**WHAT YOU SHOULD DO:**
Take the lines below from the one with "Screen dimensions: 1126x820" through the one with "You are a computer-use" and retype them exactly. Include nothing else, and no pictures.

**DATA SHOWN:**
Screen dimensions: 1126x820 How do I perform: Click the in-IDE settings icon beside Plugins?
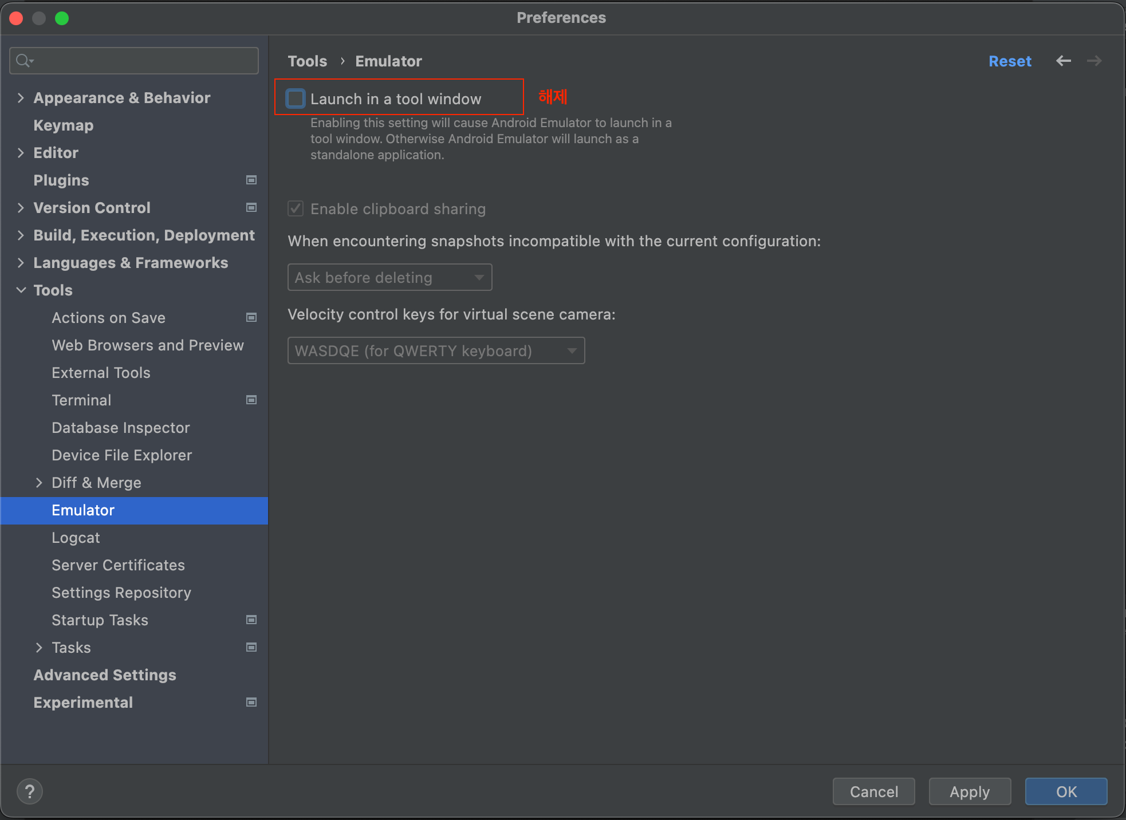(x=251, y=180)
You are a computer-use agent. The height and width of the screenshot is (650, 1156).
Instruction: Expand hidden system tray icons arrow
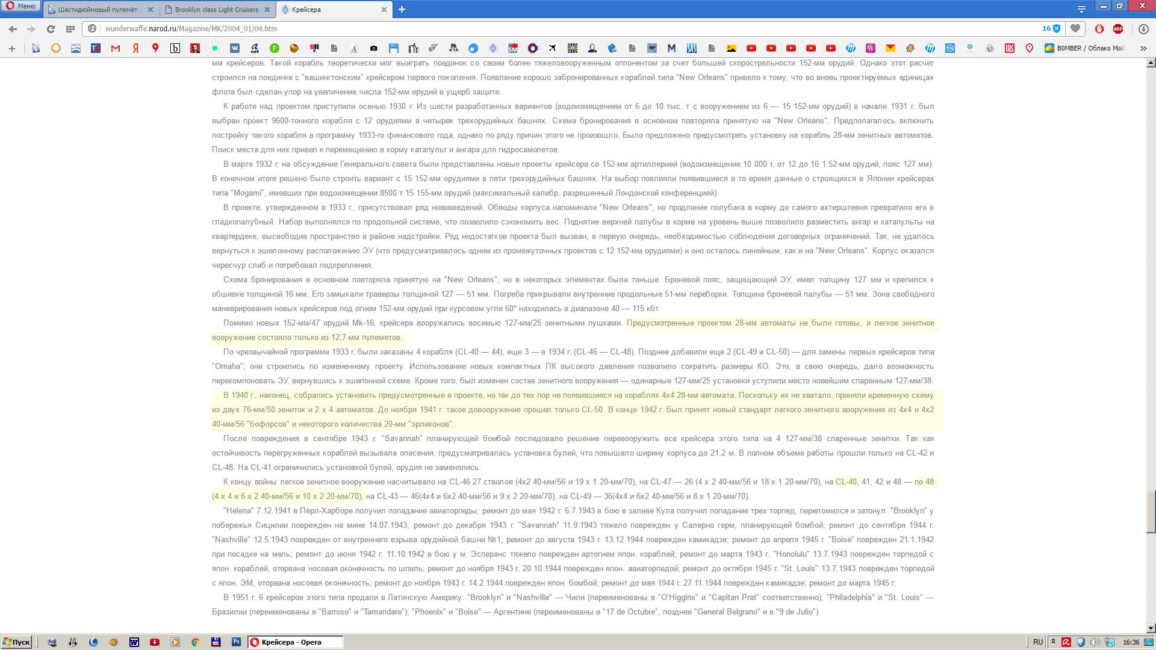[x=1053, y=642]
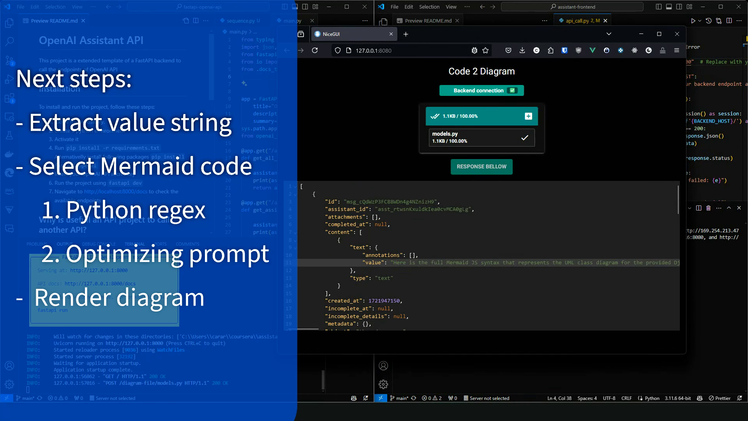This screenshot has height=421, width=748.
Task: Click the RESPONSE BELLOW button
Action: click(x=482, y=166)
==
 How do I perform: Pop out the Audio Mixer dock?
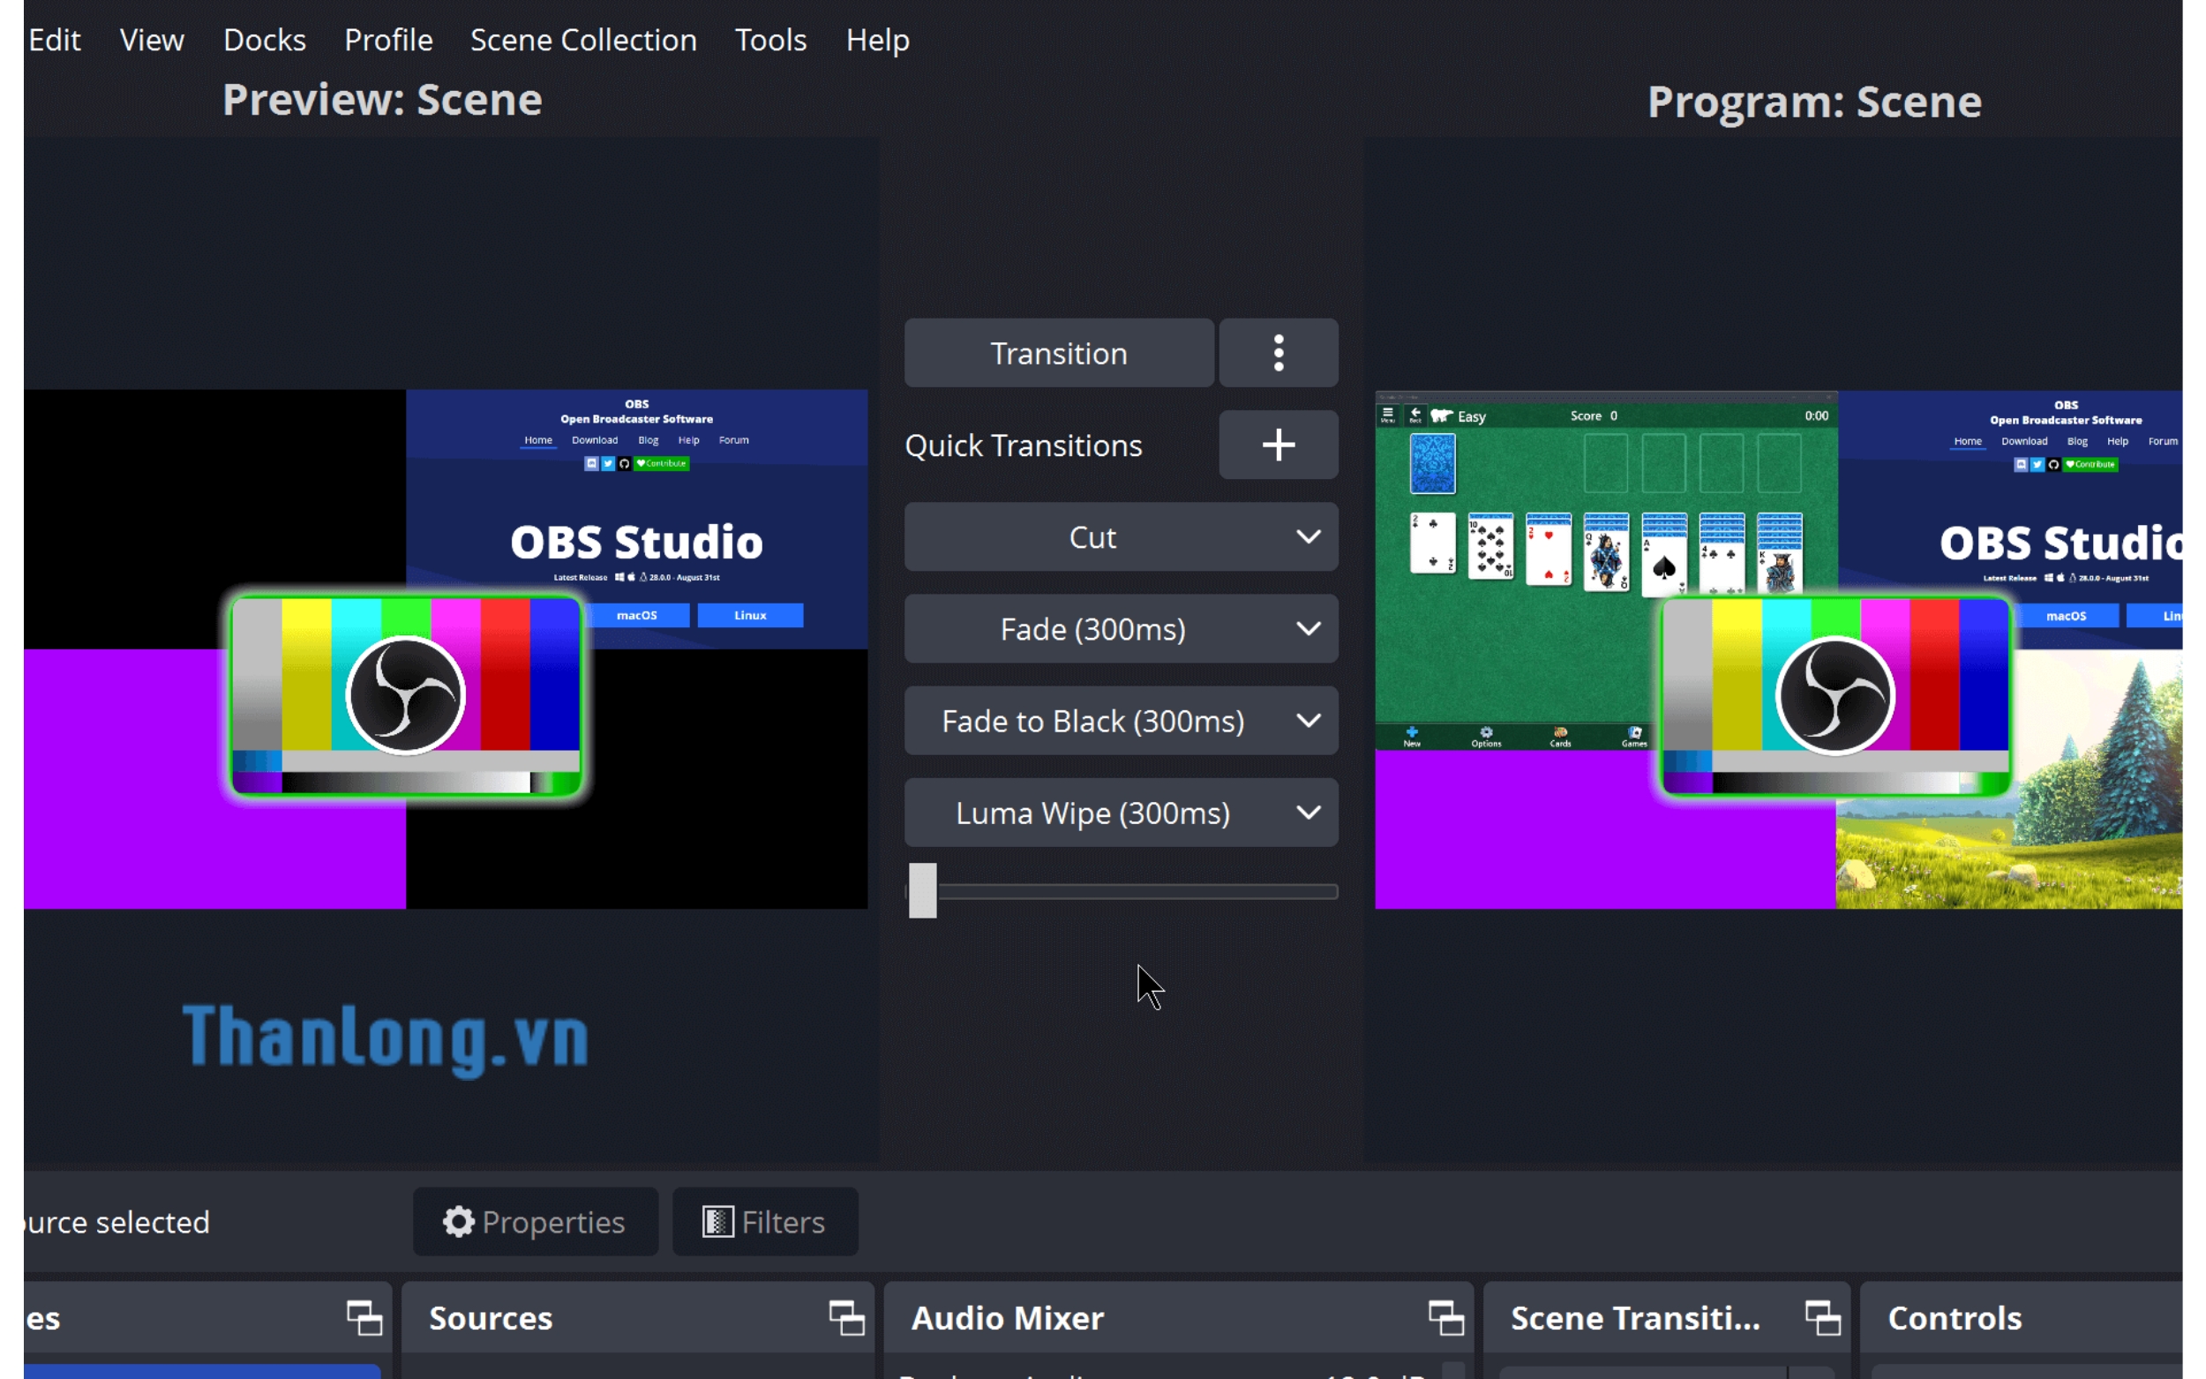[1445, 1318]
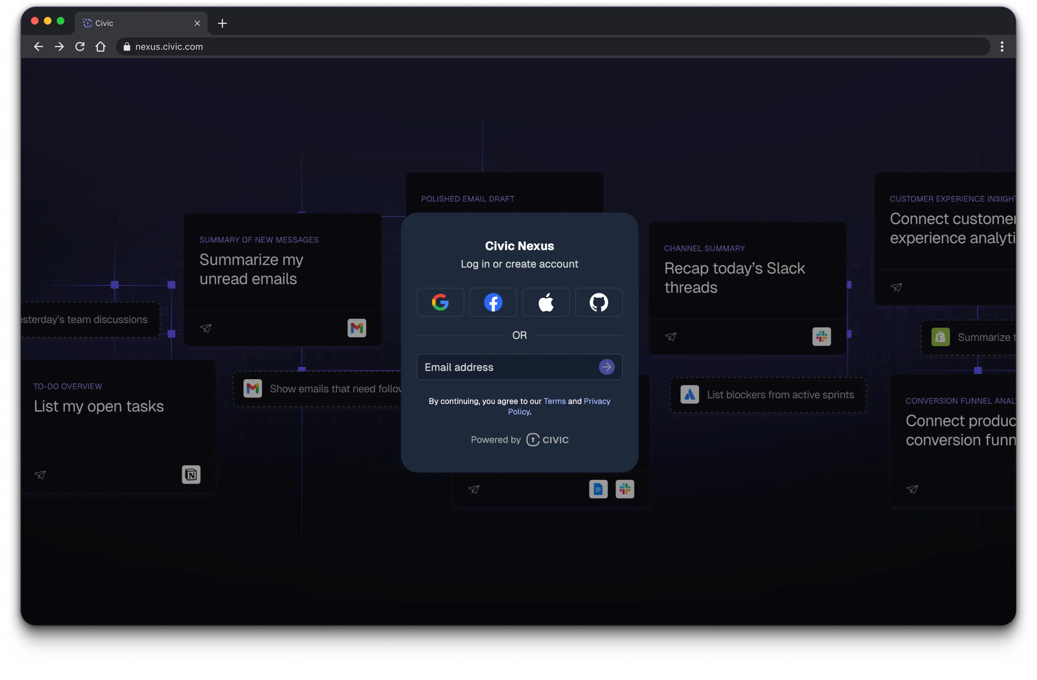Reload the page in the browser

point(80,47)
...
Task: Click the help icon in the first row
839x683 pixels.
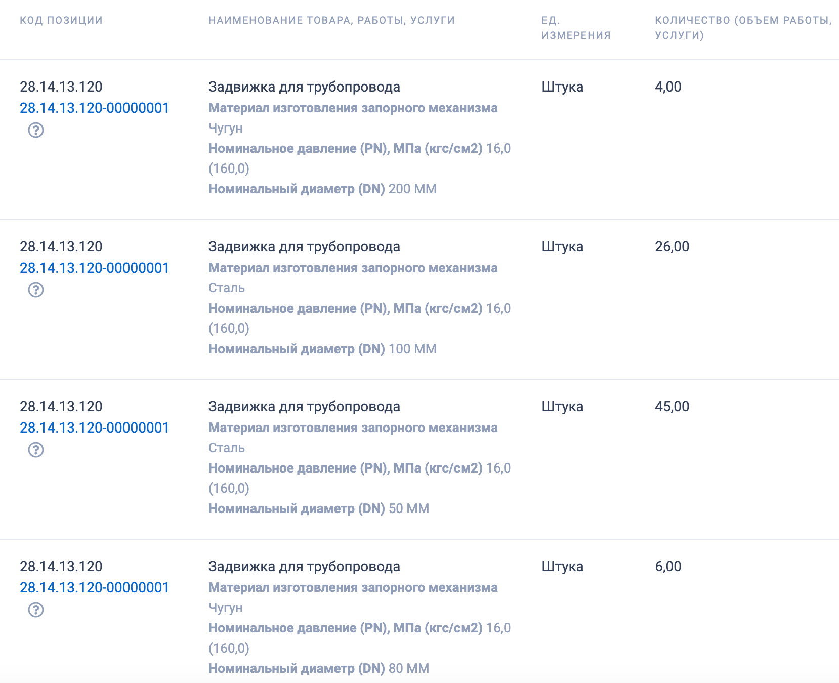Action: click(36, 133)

**RESPONSE AREA:**
Screen dimensions: 1126x820 How do I perform: Click the in-IDE settings icon beside Plugins?
(x=251, y=180)
You are a computer-use agent. The height and width of the screenshot is (650, 1156).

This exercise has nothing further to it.